Ford CEO Jim Farley has urged investors to think of Ford Pro's bundle of software and vehicle sales, not Tesla, as the "future of the automotive industry."

Companies including Geotab and units of Verizon dominate the market for telematics services provided to large vehicle fleets, said Mike Ramsey, vice president at technology consultancy Gartner.

But Ford "can get all the guys buying Ford Transits for their plumbing business," Ramsey said.

Small and medium-sized business fleets in North America and Europe constitute a large enough market that Farley has told investors Ford Pro could earn 20 per cent of its pre-tax profit from selling software and services within two years.

Farley has forecast Ford Pro pre-tax profits at $8 billion to $9 billion this year. He has promised investors Pro can earn fatter margins than its consumer businesses, partly due to services and maintenance business driven by telematics connections to vehicles and data.
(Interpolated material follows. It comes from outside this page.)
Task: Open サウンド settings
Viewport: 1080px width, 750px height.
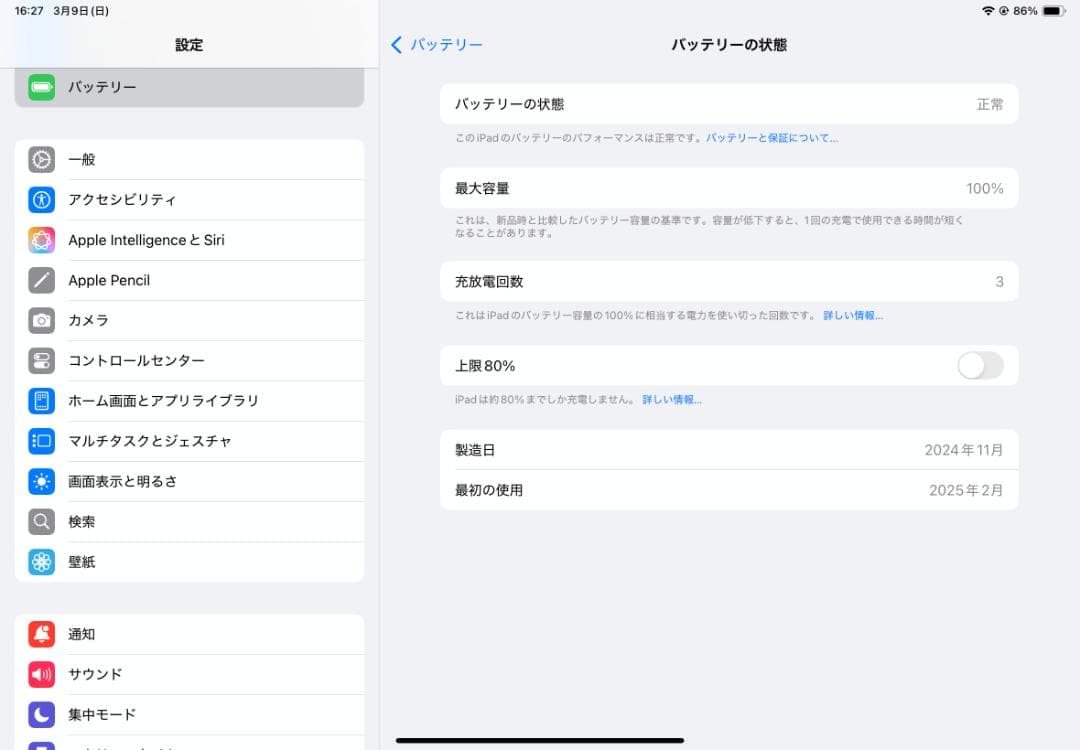Action: coord(95,674)
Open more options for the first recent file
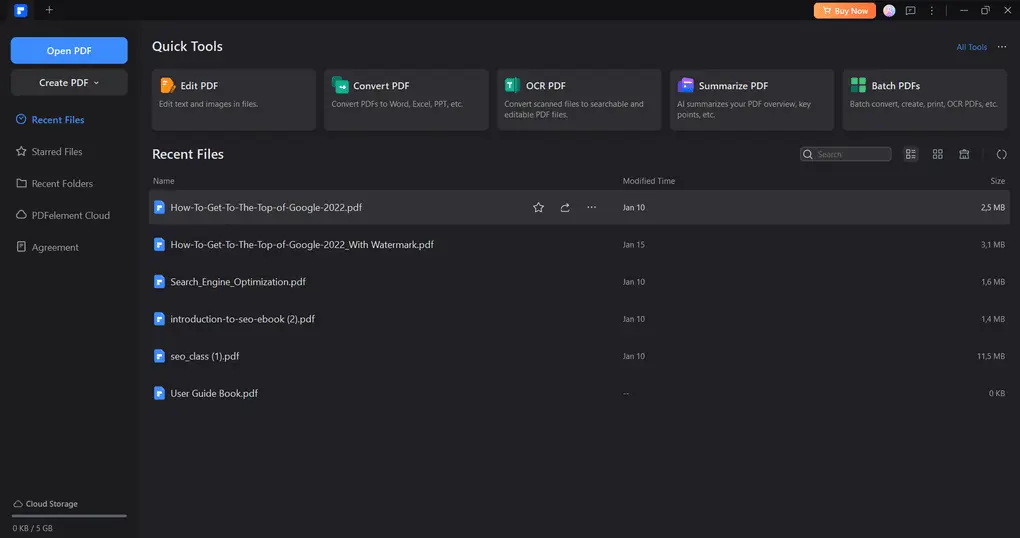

In 2023, Ford Pro had 500,000 paid subscriptions for software services. "It's up 46 per cent and the margins are over 50 per cent," Farley told analysts in January. He said 12 per cent of vehicles Ford Pro sells have software subscriptions attached and he wants to triple that.

Ford Pro Chief Ted Cannis told investors last May that software subscriptions could bring in $2,000 a vehicle in revenue per year, and by adding on services such as insurance, Ford could boost that revenue per vehicle to $4,000 to $5,000.

Ford uses telematics connections to prompt commercial vehicle owners to get parts replaced before they break. Boosting the rate of service subscriptions by one per centage point can "add about $30 million of incremental EBIT to the business," Ford Pro Chief Financial Officer Navin Kumar said last month.

Ford is also selling data from its vehicles to large fleets that subscribe to rival telematics services.

While Farley sees big dollars, investors so far have not boosted Ford's share valuation to anywhere near Tesla's level. The Silicon Valley electric vehicle company is worth more than 10 times Ford's market capitalization.